Bernd Lucke denkt, daß man durch Zurückweichen vor den linken Medien und der staatlich bezahlten Antifa mehr Ruhe bekommt. Daß man dann wieder einen Zug der Bundesbahn benutzen kann, ohne angepöbelt zu werden.

Ich habe daran als Praktiker begründete Zweifel. Von 1990 bis 2009 war ich CDU-Mitglied. Besonders in der zweiten Hälfte der 90er Jahre wurden Wahlkämpfeinsätze dieser langjährigen Regierungspartei von regelmäßigen Angriffen von betrunkenen Randalierern begleitet. Abgerissene Plakate und Störer mit Trillerpfeifen gehörten damals zur Folklore. Den brutalsten Wahlkampf habe ich 2009 als FDP-Wahlhelfer erlebt. Ich hatte damals ein Gebiet von etwa 100 Quadtratkilometern plakatiert. Was ich mir beim Aufhängen alles anhören mußte ist nicht zitierfähig. An einigen Stellen mußte ich dreimal nachhängen. Die Plakate waren nicht nur abgehängt, sondern zertreten, zerrissen und verbrannt. Die politisch absolut korrekte Partei mit den drei Pünktchen wurde von der Konkurrenz schlimmer behandelt wie die NPD. Die NPD ist ja auch wie die Antifa gegen die Marktwirtschaft und gegen die Juden. Die Antifa und ihr Umfeld aus Bezahlmedien, NGOs, Kirchen und Gewerkschaften hatte eine regelrechte irrationale Wut an der FDP abreagiert.
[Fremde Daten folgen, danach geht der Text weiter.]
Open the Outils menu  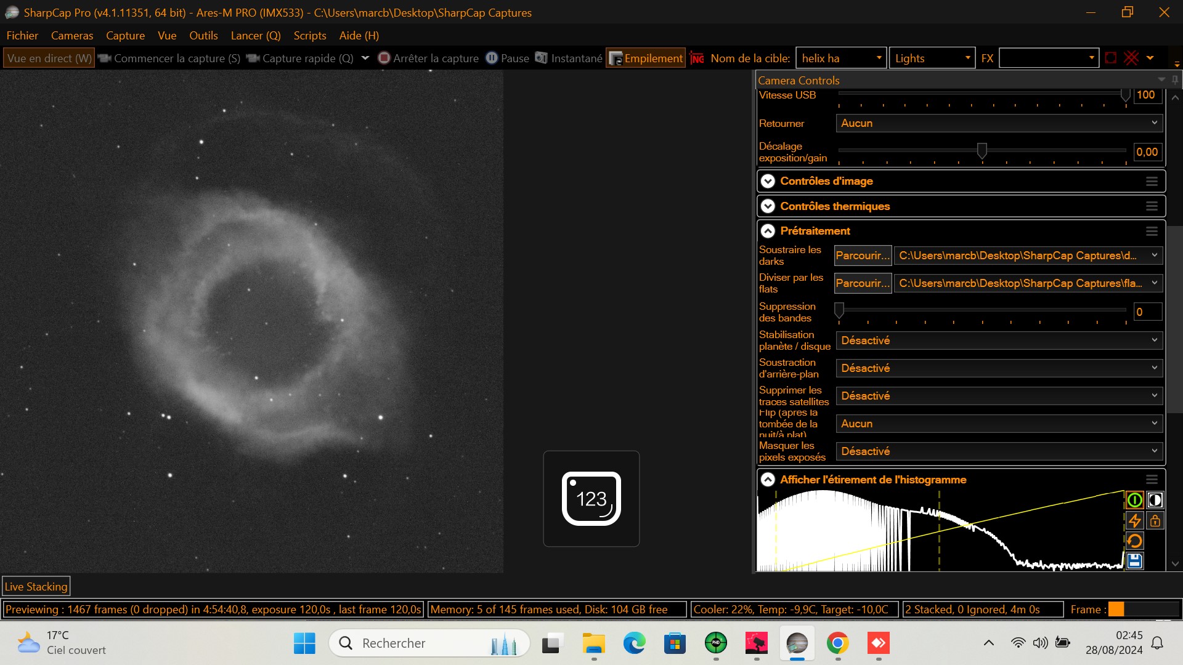203,36
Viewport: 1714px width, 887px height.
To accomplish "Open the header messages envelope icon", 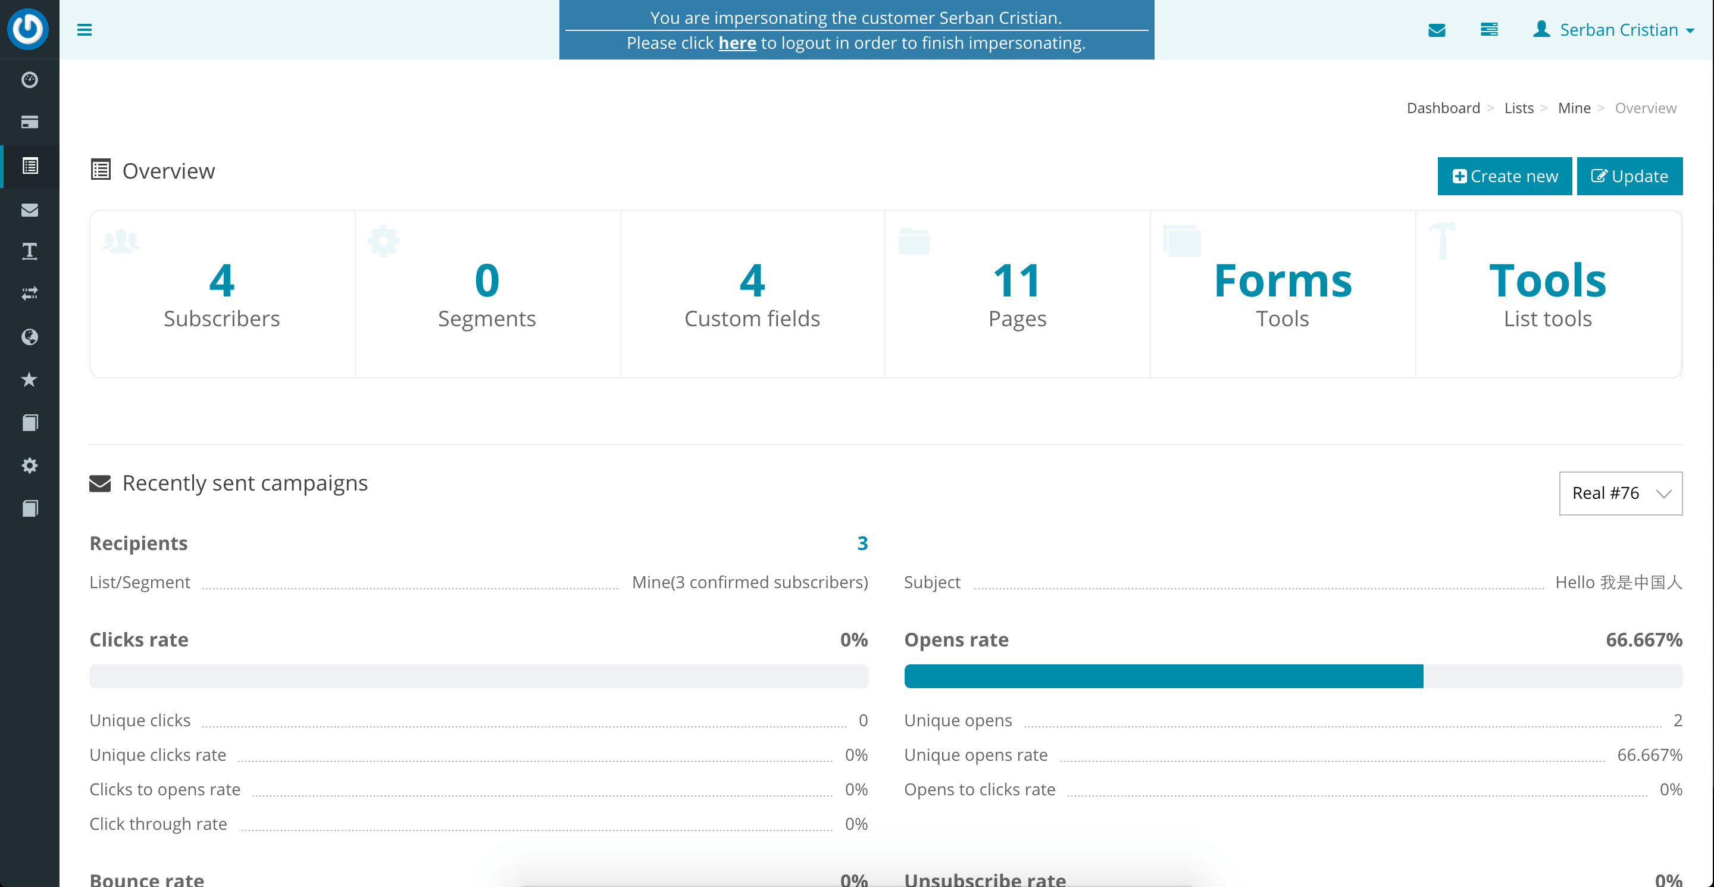I will click(x=1437, y=30).
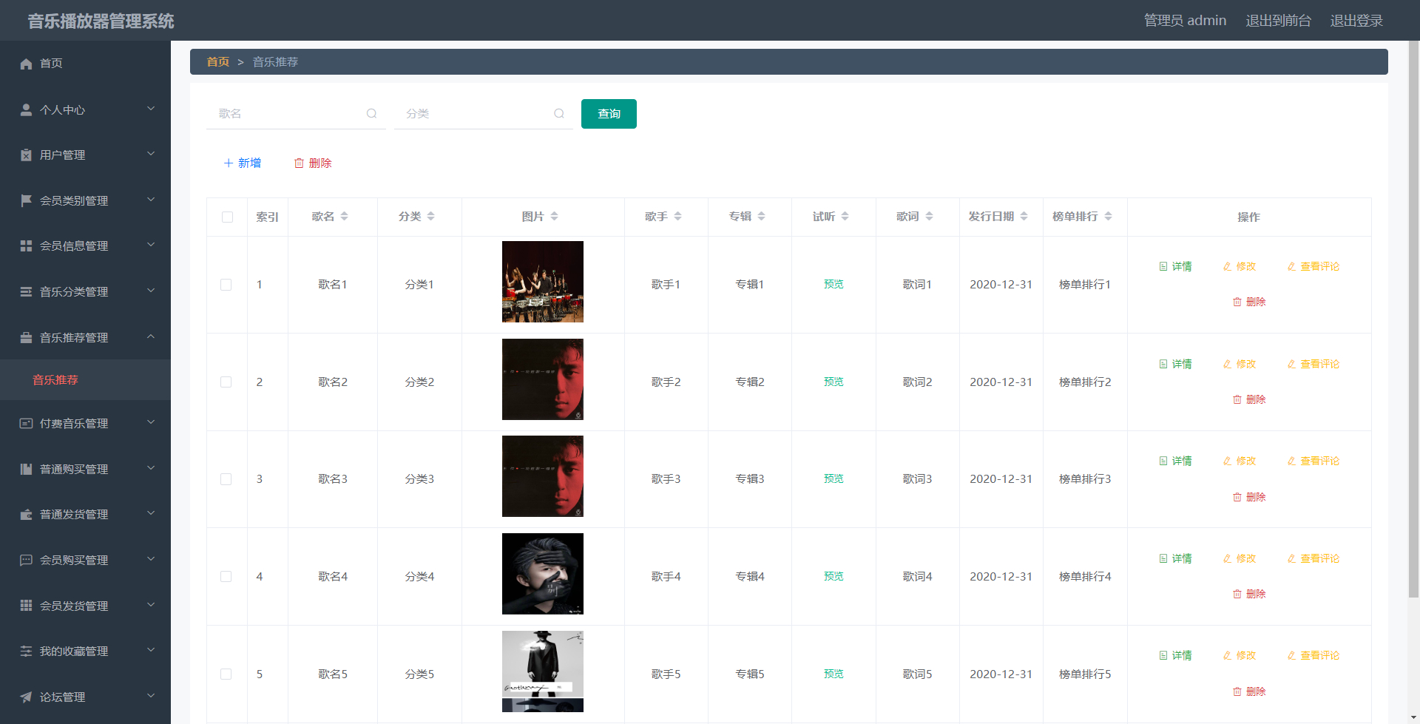Open the 预览 link for 歌名4
This screenshot has height=724, width=1420.
pos(833,576)
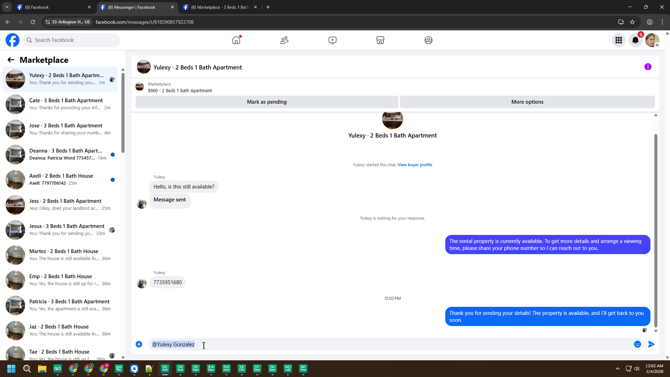Open the browser tab search dropdown
This screenshot has height=377, width=670.
[7, 7]
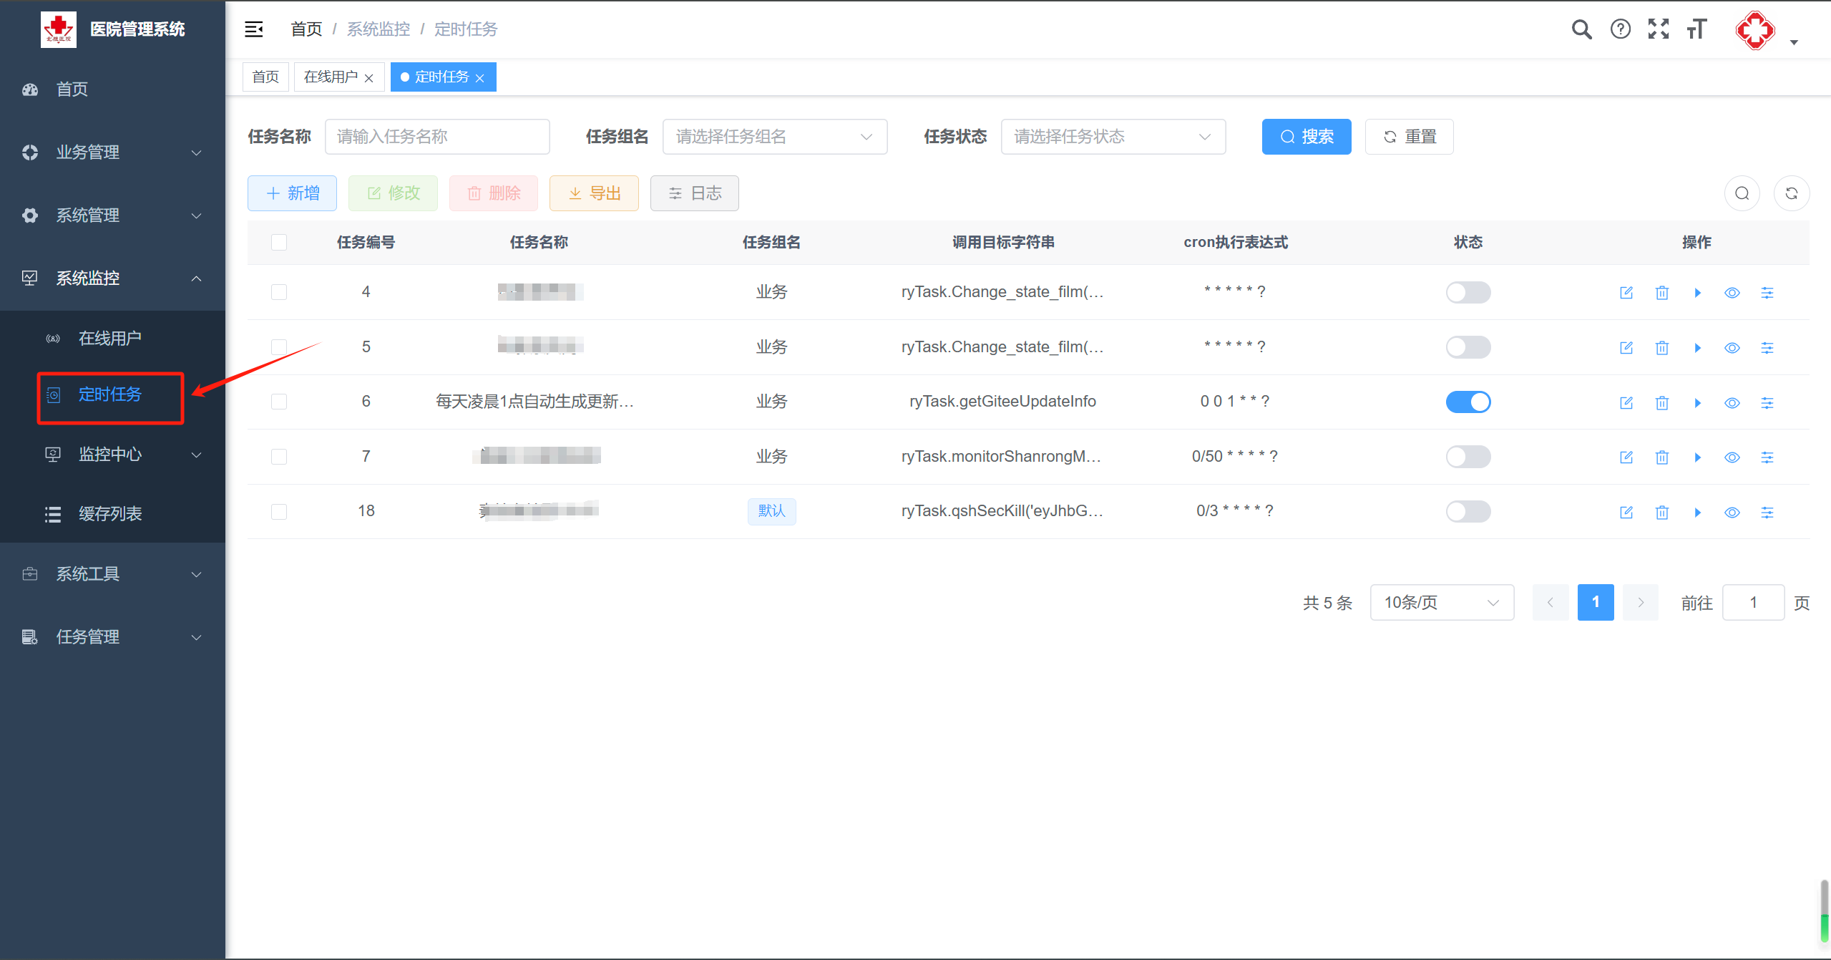
Task: Tick the checkbox for task 5 row
Action: 279,347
2013 plakatierte ich im Europa- und Landtagswahlkampf der AfD. Die AfD können zwar nicht alle leiden, aber man hatte wenigstens Respekt. Die Zahl der zerstörten Plakate lag im 10-%-Bereich. Alles war wirklich relaxed.

Als Praktiker habe ich die Erfahrung gemacht, daß eine Partei die sich anbiedert, verletzlicher ist, als eine, die erklärtermaßen gegen den Strom schwimmt. Die größte Wut haben die Medien und die Antifa nicht auf die Antisemiten der NPD, sondern auf Liberale. Zumindest dann, wenn sie sich für die Marktwirtschaft aussprechen. Da hat Professor Lucke mit einem bürgerlich-liberalen Kurs gute Chancen richtig ins Fadenkreuz  zu geraten. Die kompakten Jungs und Mädchen vom konservativen Flügel werden ihm dann fehlen.

Lucke beklagt das Schmuddelimage, welches ihm die Medien verpaßt haben. Es hat aber manchmal Vorteile. Ein türkischer Imbißbesitzer hatte von der medialen Hetze gegen die AfD etwas mitbekommen. Er glaubte, daß die AfD als extrem rechte Partei gegen die Juden ist und verteilte deshalb zu jedem Döner einen Handzettel der AfD. Die AfD hatte ohne es zu wissen (und auch ohne es zu wollen) einen fleißigen Helfer. Medienhetze ist immer mit dreisten Lügen verbunden und wirkt deshalb mit der Präzision einer Streubombe.